- What the task asks: Please copy the passage on aspirin and women's heart health from "There are still" to "and cardiovascular disease.".

Since that study, there have been many research projects focusing on the effects of aspirin on heart disease and additional studies have confirmed that aspirin may also lower a woman’s risk for heart attack by 25 percent when taken one to six times a week.  While it is true that heart disease is the number one killer of both men and women, people have traditionally thought heart attacks happen primarily to men.  And, up until the past decade, women have been virtually excluded from cardiac research over the years.  As one women’s rights activist put it, “The heartaches of women have gotten more attention in country-western songs than their heart attacks have received in clinical research.”

There are still some women who fail to recognize the symptoms of a cardiovascular “event” because they don’t believe it could happen to them.  Fortunately, cardiovascular research today generally includes women.  The National Institute of Health has conducted a study of 40,000 post-menopausal female nurses, for example, to evaluate the effects of aspirin as well as beta carotene and Vitamin E on their risk for cancer and cardiovascular disease.

- Exercise data:
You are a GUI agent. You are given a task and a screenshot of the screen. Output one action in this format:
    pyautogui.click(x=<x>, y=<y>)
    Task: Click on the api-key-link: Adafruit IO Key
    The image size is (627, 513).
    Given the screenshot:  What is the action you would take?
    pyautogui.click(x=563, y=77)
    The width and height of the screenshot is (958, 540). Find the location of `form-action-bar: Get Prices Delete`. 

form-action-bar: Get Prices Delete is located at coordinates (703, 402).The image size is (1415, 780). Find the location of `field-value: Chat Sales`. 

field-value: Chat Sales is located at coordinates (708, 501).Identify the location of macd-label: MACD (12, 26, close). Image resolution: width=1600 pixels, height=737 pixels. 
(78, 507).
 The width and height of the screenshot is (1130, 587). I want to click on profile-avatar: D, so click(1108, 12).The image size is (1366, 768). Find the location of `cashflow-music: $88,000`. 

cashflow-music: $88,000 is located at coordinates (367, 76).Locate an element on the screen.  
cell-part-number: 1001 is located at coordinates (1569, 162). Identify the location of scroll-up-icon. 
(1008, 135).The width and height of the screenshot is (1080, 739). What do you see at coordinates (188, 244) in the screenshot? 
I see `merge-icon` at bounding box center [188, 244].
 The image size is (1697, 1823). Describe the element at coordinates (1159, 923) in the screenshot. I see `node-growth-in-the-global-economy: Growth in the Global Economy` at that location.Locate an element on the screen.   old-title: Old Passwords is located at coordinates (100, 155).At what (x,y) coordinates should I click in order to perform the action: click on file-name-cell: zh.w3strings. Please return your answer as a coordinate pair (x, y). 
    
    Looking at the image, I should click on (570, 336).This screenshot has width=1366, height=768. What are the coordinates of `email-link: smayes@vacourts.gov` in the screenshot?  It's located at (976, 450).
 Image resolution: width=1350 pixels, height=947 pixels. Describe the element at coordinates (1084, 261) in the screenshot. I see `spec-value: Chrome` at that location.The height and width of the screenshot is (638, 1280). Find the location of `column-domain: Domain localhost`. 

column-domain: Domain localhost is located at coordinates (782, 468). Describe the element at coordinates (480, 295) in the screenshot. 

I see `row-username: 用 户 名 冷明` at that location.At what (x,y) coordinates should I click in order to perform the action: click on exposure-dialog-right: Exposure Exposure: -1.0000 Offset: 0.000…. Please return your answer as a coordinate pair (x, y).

- The completed task:
There are still some women who fail to recognize the symptoms of a cardiovascular “event” because they don’t believe it could happen to them.  Fortunately, cardiovascular research today generally includes women.  The National Institute of Health has conducted a study of 40,000 post-menopausal female nurses, for example, to evaluate the effects of aspirin as well as beta carotene and Vitamin E on their risk for cancer and cardiovascular disease.